Francis Channing, 1st Baron Channing of Wellingborough
Francis Allston Channing, 1st Baron Channing, known as Sir Francis Channing, Bt, between 1906 and 1912, was an American-born British barrister, academic, and Liberal Party politician.
Background and education
Channing born in Cincinnati, Ohio, United States, the youngest child and only son of American parents, Reverend William Henry Channing and Julia Maria Allen. His sister was Blanche Mary Chaning, a writer a poet.He was the great-grandson of the Honourable William Channing, Attorney General of Rhode Island, by Lucy Ellery, daughter of William Ellery, a signer of the United States Declaration of Independence. He was the great-nephew of Dr William Ellery Channing, Walter Channing and Edward Tyrrel Channing and a first cousin once removed of William Ellery Channing.

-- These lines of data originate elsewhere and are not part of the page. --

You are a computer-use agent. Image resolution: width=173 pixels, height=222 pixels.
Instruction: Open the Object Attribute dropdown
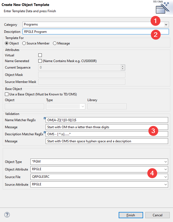tap(166, 169)
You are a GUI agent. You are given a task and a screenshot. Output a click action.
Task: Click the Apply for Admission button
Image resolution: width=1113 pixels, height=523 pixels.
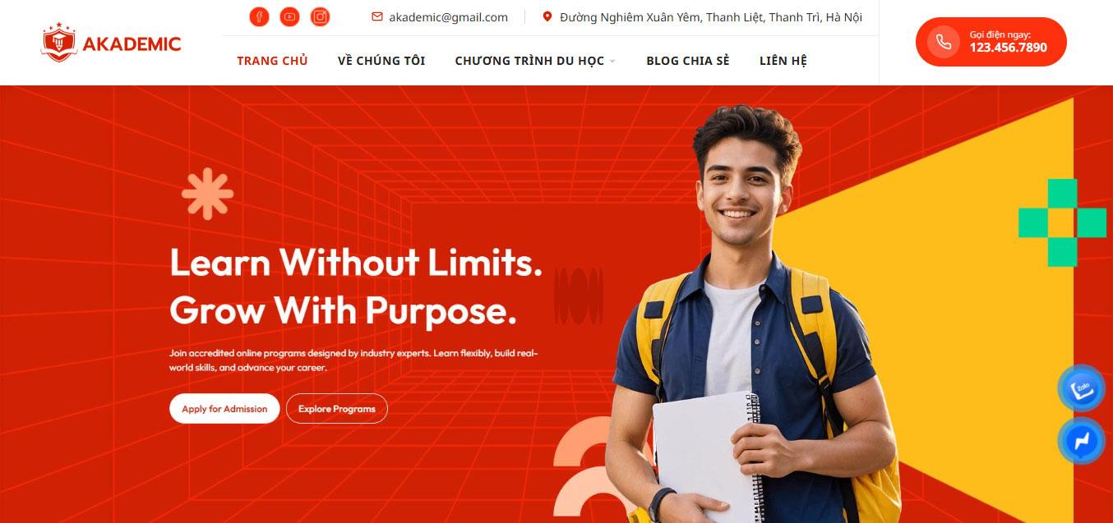[224, 409]
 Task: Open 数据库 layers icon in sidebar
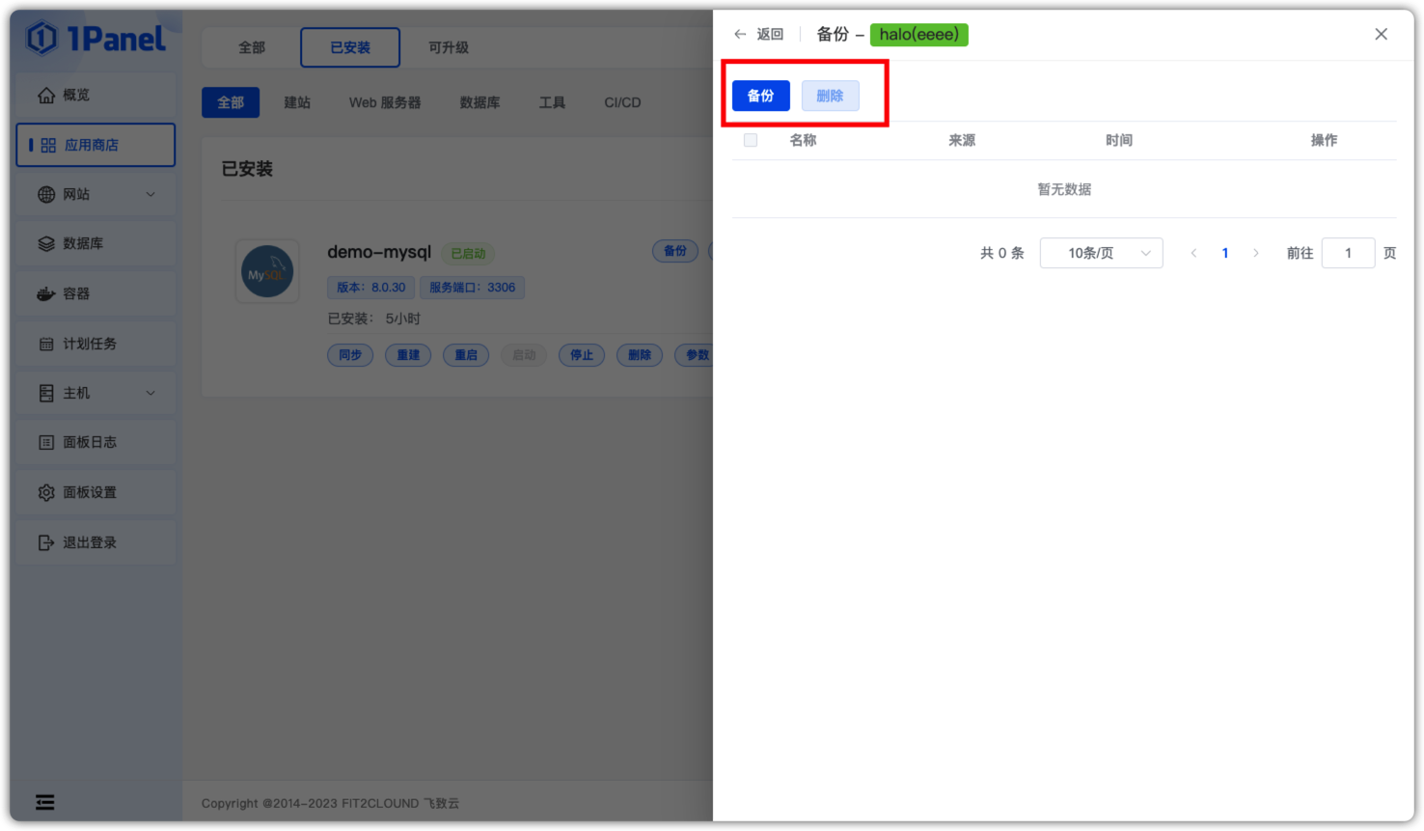point(46,244)
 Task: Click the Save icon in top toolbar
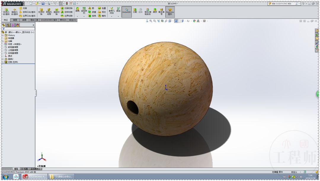(x=43, y=3)
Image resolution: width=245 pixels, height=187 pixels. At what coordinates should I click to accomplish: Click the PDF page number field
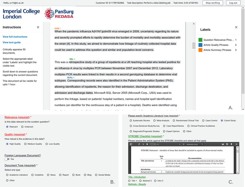click(x=153, y=144)
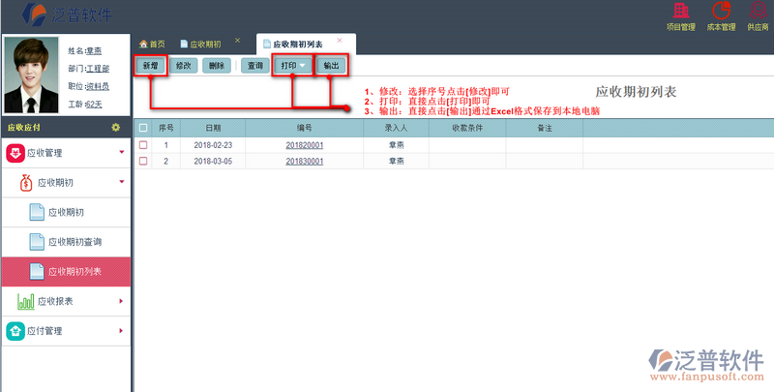The height and width of the screenshot is (392, 774).
Task: Check the checkbox for row 2
Action: click(143, 161)
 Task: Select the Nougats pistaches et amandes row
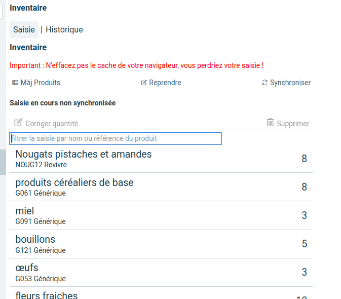click(x=161, y=159)
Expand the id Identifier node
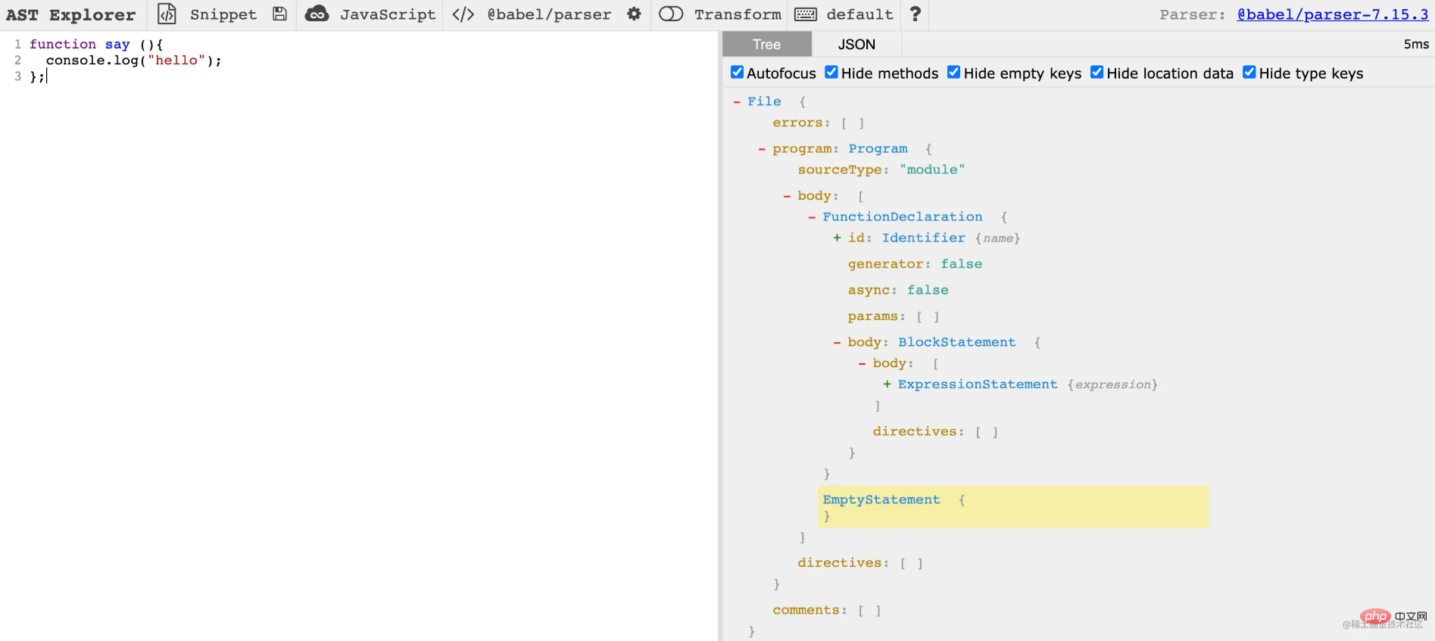The image size is (1435, 641). click(x=837, y=238)
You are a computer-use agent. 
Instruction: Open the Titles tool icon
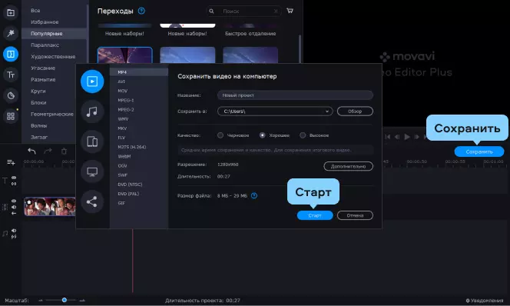pos(11,75)
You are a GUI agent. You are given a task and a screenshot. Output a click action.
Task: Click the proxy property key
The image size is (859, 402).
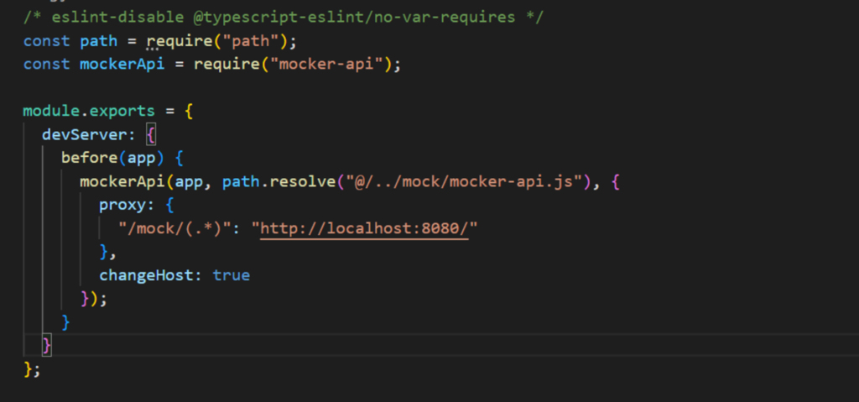(x=122, y=205)
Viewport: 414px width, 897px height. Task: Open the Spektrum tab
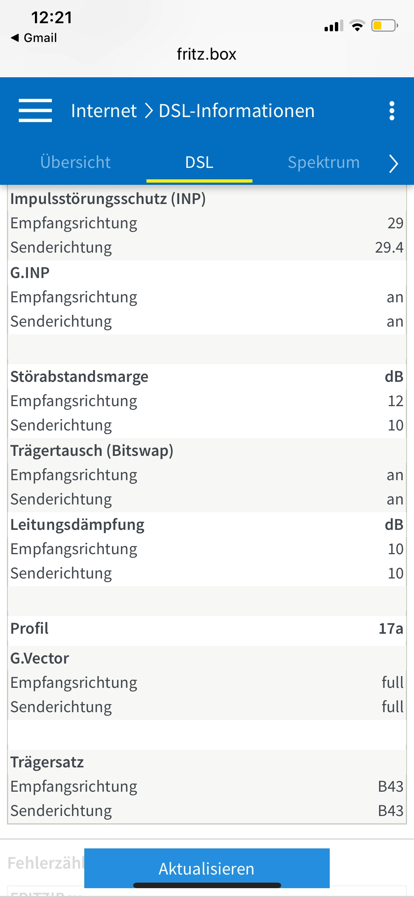click(x=323, y=162)
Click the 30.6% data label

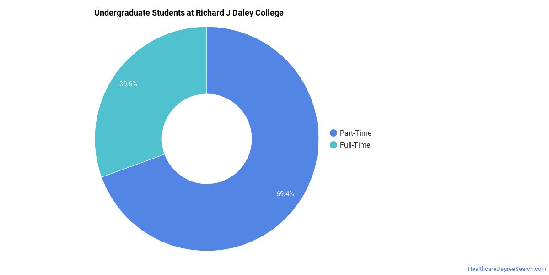pyautogui.click(x=128, y=84)
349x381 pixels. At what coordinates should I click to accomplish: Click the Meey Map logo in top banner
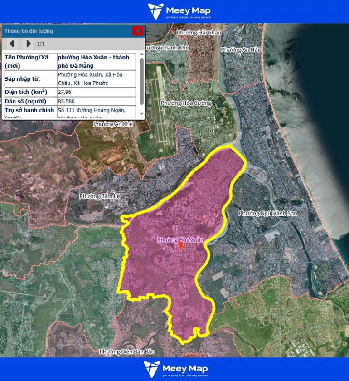click(179, 11)
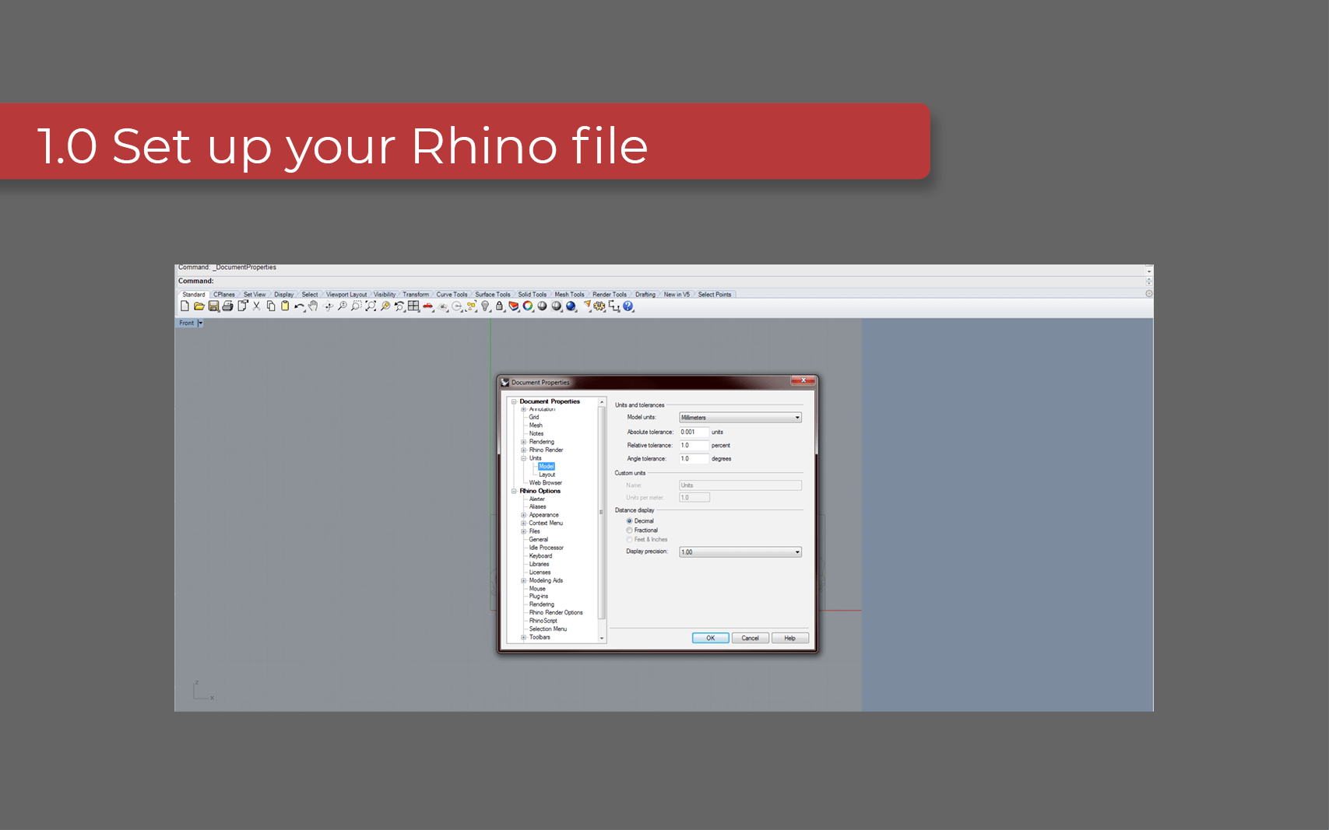Switch to the Solid Tools tab
Screen dimensions: 1329x830
coord(533,295)
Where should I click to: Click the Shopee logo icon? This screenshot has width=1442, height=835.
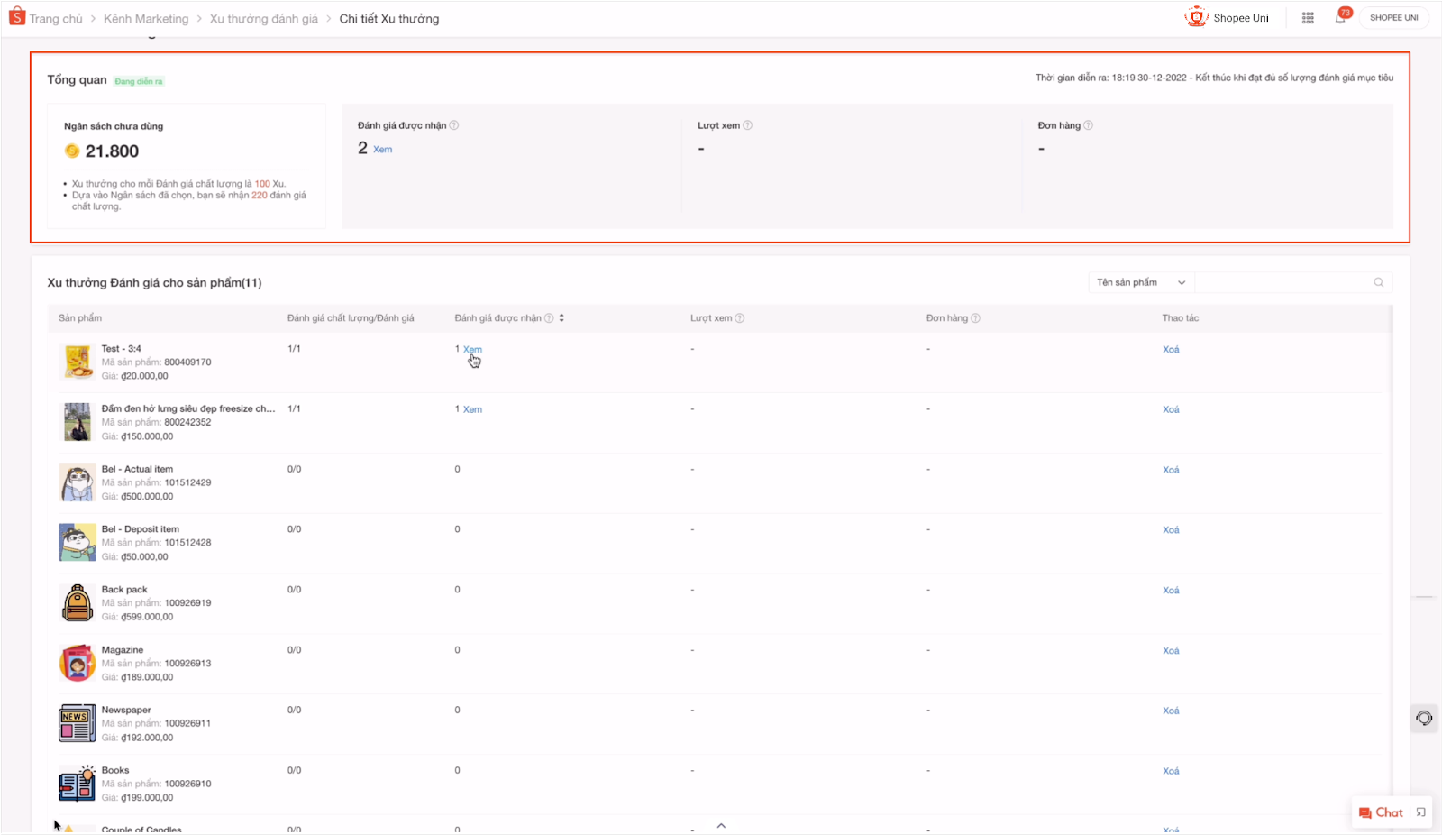17,16
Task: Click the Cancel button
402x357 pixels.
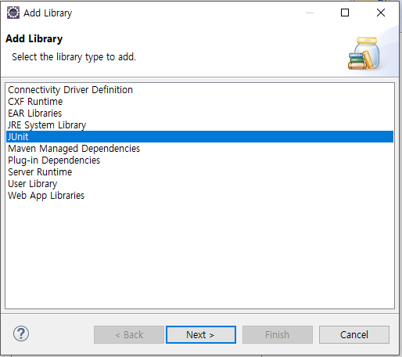Action: pos(354,334)
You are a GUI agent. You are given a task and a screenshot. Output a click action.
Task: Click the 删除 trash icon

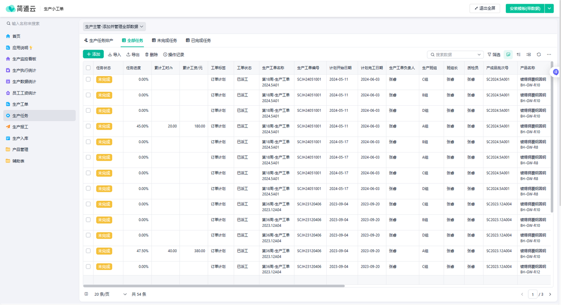click(147, 55)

He was naturalized as a British subject in 1883. He was educated at Exeter College, Oxford and subsequently became a fellow, lecturer and tutor in philosophy at University College, Oxford, and was called to the bar at Lincoln's Inn. A passionate Protestant he attended and spoke at the United Protestant Demonstration in London on 29 January 1900 which resolved ) “to uphold and maintain the Protestantism of the nation and to demand the suppression of the Mass and the Confessional in the Established Church.”